Sunday, November 20, 2011

Burn Calories WITHOUT moving your Butt !! - Part 2 (The Strategies)

As promised , here's Part 2 of how you can Burn Calories without moving your Butt !!
In my last post I gave you an insight into, Why it is essential to retain your existing Muscles, with supporting rationale for the same..(Remember? Numbers Don't Lie?).

This post is about: What you can do to make sure you retain your existing Muscles. There are 2 strategies that play a key role in retaining your muscles and  burning Calories without moving your Butt. There's a Third Strategy to Maximize your Muscle Retention.....which will be a part of my next post.

Strategy 1:
 Eat every 3 - 4 Hours.

I've written at length about why it is important to eat something every 3 - 4 hours, in my earlier post(http://demystifyingfitness.blogspot.com/2011/11/why-eat-at-least-5-times-day-8-times.html). I'll give you the key takeaway here; It is important that you give your body some source of energy (food) for your normal bodily movements as well as internal functioning like Respiration , Heart functioning, Digestion etc. If you fail to do so, your body will break down your own precious muscles and use it as a source of energy for its functioning.
So, Remember: If you have a choice between eating a small bag of Chips or a  Vada Paav and Staying hungry/empty stomach... ALWAYS CHOOSE THE CHIPS/VADA PAAV. Else, your body will use your own muscles for energy.
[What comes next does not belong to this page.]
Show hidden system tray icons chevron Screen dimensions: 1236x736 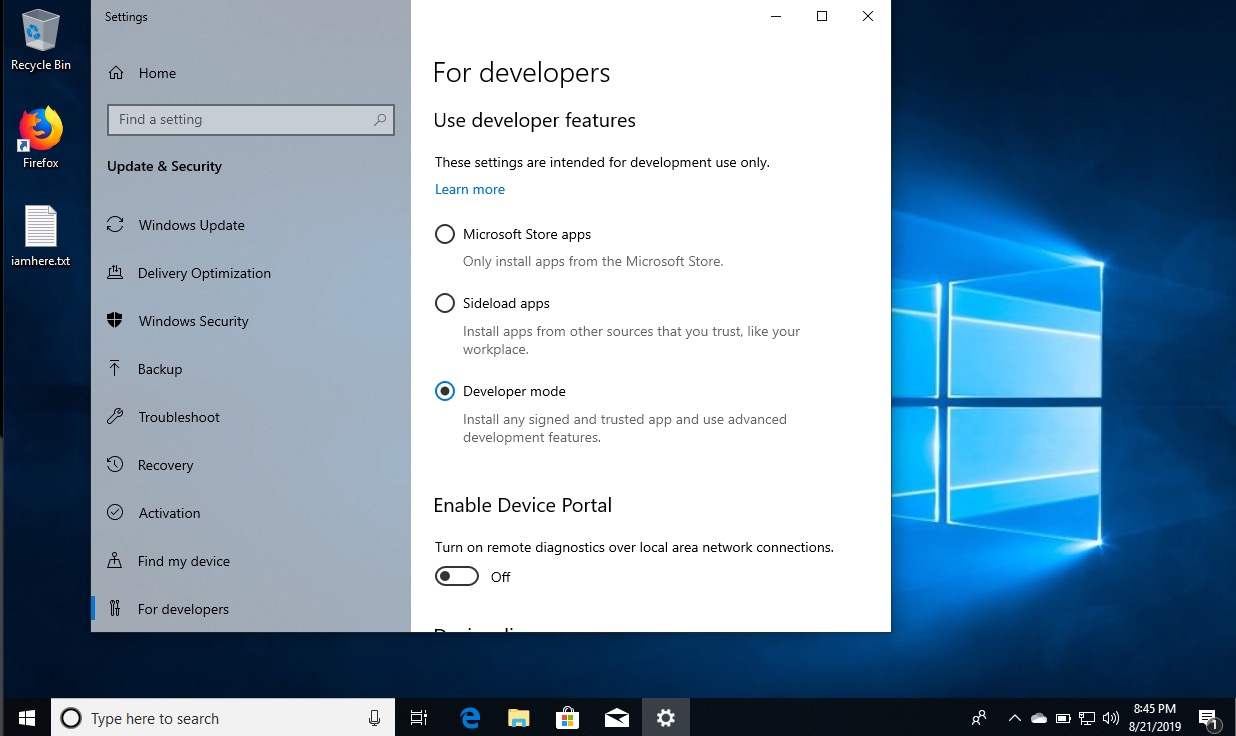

Strategy 2: Add Protein to your diet

According to Harvard School of Public Health inadequate intake of Protein causes our bodies to break down tissue. Also, a daily diet low on protein is often the cause of :

  • Loss of Muscle Mass
  • Diminished immunity
  • Stunted Growth
  • Loss of LBM (Lean Body Mass; It includes Muscle mass, Hair, nails, skin, bones etc.)

Does this mean you stop eating Carbs and start eating only proteins?? No Sir/ Ma'am!! ( I believe in gender equality).. This Means, You must:

If you are a vegetarian:
Try and Have something that contains Proteins with every meal.Suggestions for sources of protein?

    • Curd, Buttermilk, Milk
    • Moong
    • Soya Nuggets ( Soya Subzi can be made) 
    • Paneer
    • All Types of Dals
    • Whey Protein ( Because it is extremely convenient).. More on Whey in upcoming Posts.
There you go.. These are the only 2 strategies, that if used diligently can prevent muscle breakdown for providing your body with energy for various functions and help you Burn Calories without moving your Butt!! You can start following these strategies grom this very moment!! All the Best!!